Scientists do these experiments with little children to find out at what time in live they can comprehend certain things. Like up to the certain age little children don’t feel disgust and would have a drink despite some poo (it was fake, thank God) swimming in it. In another test a child is put in front of a small plate of sweets and asked to wait for 5 minutes to then get a huge pile of sweets. But if it would eat from the small plate it wouldn’t get the big one.
The kids up to a certain age just can’t comprehend the meaning of ‘later’ despite the visible reward right in front of them.
And we grown ups seem to have lost that concept as well – just a bit the other way round. We surely would be able to wait the 5 minutes to greedily stuff our heads with the reward portion. What I mean is, that we KNOW that we will feel bad afterwards, we KNOW that alcohol and coffee is not good for us, we KNOW that not moving our body gives us the back pain – and nevertheless: We DO it!
We know that later in the closer future we will feel bad; in body and mind - and we know that later in a further ahead future we will have brought ourselves into an early grave. Actually, I wouldn’t even mind that. Once it’s over, it’s over – what I do mind is that it will hurt so much until I will get there. All the diseases creeping up, all these old age symptoms… I’m not worried about death, I’m worried about being chronically ill before.
The other day I’ve seen a ‘Horizon’ series at the telly and it was about certain areas in the world where people get overproportional often more than hundred years old. One
They seem to be eating at a given time of the day, and are so used to it that for the rest of the day they just don’t think about food. As opposed to me thinking about food at every waking second.
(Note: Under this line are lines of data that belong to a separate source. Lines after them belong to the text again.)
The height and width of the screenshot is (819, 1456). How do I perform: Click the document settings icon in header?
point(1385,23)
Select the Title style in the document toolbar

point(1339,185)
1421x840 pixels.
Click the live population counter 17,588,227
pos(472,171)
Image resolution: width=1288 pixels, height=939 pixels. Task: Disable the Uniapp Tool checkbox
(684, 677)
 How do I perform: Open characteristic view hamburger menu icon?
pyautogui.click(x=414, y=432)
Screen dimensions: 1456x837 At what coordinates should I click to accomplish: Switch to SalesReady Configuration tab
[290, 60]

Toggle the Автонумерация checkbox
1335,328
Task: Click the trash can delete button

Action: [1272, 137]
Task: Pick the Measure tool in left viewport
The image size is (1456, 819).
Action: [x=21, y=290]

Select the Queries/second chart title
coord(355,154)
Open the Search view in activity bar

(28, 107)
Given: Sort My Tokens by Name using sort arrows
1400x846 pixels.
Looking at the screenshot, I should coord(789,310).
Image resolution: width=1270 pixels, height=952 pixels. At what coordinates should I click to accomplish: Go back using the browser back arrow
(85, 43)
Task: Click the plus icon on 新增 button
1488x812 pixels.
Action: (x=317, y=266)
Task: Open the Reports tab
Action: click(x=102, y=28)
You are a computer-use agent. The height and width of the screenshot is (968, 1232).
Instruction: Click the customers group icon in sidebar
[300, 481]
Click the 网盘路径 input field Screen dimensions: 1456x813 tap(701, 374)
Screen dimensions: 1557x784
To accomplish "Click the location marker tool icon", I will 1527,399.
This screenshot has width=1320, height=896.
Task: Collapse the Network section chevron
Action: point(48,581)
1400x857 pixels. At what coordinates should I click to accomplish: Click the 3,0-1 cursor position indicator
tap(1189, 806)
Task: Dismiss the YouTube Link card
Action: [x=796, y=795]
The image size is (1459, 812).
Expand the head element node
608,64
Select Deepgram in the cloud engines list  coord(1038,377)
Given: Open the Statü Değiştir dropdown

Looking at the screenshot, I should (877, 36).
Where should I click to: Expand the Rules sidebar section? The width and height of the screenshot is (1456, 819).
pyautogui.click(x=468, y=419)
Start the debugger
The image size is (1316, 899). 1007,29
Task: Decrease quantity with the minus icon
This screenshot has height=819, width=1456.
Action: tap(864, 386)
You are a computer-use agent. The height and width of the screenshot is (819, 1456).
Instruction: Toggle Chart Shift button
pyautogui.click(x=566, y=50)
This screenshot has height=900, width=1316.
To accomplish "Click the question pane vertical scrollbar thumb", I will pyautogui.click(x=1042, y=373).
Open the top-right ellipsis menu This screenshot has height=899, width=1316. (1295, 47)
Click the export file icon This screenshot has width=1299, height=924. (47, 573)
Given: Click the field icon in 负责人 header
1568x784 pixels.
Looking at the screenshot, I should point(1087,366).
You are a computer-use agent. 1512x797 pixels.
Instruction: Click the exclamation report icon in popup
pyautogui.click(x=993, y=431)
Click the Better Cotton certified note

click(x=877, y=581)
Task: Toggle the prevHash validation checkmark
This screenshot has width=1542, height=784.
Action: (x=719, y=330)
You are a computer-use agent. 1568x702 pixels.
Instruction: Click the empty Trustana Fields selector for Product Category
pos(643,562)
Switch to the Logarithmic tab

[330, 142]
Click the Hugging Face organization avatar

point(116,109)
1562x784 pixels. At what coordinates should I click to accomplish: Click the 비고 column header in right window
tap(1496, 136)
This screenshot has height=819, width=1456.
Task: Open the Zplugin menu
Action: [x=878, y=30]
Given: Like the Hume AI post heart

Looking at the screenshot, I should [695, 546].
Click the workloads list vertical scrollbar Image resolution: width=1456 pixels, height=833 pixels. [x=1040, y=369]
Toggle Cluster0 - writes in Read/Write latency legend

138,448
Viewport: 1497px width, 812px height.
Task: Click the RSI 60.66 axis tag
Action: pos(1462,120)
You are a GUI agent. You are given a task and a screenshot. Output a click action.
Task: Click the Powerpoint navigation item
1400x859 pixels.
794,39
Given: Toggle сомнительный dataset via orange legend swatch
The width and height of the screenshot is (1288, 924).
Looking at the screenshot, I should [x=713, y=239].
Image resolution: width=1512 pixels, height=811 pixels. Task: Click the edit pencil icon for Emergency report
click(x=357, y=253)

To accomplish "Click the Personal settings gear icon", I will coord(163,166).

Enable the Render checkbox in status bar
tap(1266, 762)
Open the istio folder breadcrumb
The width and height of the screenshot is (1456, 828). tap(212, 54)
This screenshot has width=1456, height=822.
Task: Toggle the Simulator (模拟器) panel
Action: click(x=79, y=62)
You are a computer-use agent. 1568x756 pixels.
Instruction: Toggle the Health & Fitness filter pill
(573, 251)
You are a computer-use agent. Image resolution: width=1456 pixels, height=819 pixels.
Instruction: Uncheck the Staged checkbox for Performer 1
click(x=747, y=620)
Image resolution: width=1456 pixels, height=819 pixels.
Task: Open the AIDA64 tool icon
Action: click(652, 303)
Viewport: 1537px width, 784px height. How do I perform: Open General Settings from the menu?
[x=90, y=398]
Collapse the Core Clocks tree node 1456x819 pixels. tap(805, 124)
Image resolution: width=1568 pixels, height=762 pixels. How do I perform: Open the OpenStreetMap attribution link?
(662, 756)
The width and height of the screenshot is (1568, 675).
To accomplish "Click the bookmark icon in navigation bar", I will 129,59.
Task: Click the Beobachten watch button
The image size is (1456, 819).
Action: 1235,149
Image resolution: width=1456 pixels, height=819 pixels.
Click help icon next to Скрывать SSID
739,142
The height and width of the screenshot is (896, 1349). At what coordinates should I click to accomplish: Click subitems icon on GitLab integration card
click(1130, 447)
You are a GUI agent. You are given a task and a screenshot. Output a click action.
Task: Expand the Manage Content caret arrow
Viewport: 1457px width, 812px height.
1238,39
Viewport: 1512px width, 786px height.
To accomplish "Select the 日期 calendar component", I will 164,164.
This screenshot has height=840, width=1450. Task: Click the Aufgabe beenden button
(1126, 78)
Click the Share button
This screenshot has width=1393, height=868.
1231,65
However, they researched people of that culture who had moved to some other part of the world – and they have all the civilisatory symptoms as we all know them. And what struck me most were the faces:
These stone age old people had lovely, marvellously unwrinkly, happy faces. They were giggling and laughing with their eyes and one could tell that these people are not just happy in the moment, but truly content. While all the others looked dull and unhappy – like the face I know so well from my bathroom mirror.
And again: Where on earth did my wiring go wrong? And can I re-wire, please?
There are so many remedies on the market, from probiotic food to hypnosis. If it were that easy, given the number of products and procedures, we already should have made it to a better life.
It sort of dawns on me that the solution only can lie within ourselves. We have to become so fed up with what we are doing to ourselves, that WE want to change it.
I have come quite a long way already, but this food addiction drives me nuts. Why on earth is fun and rewards always intertwined with food and drink? Well it’s quick for starters, it’s something you can give to yourself instantly. A nice bath might be a treat, but it cost you an hour and a good bathroom cleaning session afterwards – naaa, not working. Neither does shopping, or only to an extent and then it becomes unhealthy as well.
So I will have to put up with the fact that there are no easy rewards and that the trick might be in leading a life that doesn’t need rewards. Probably a good life IS the reward!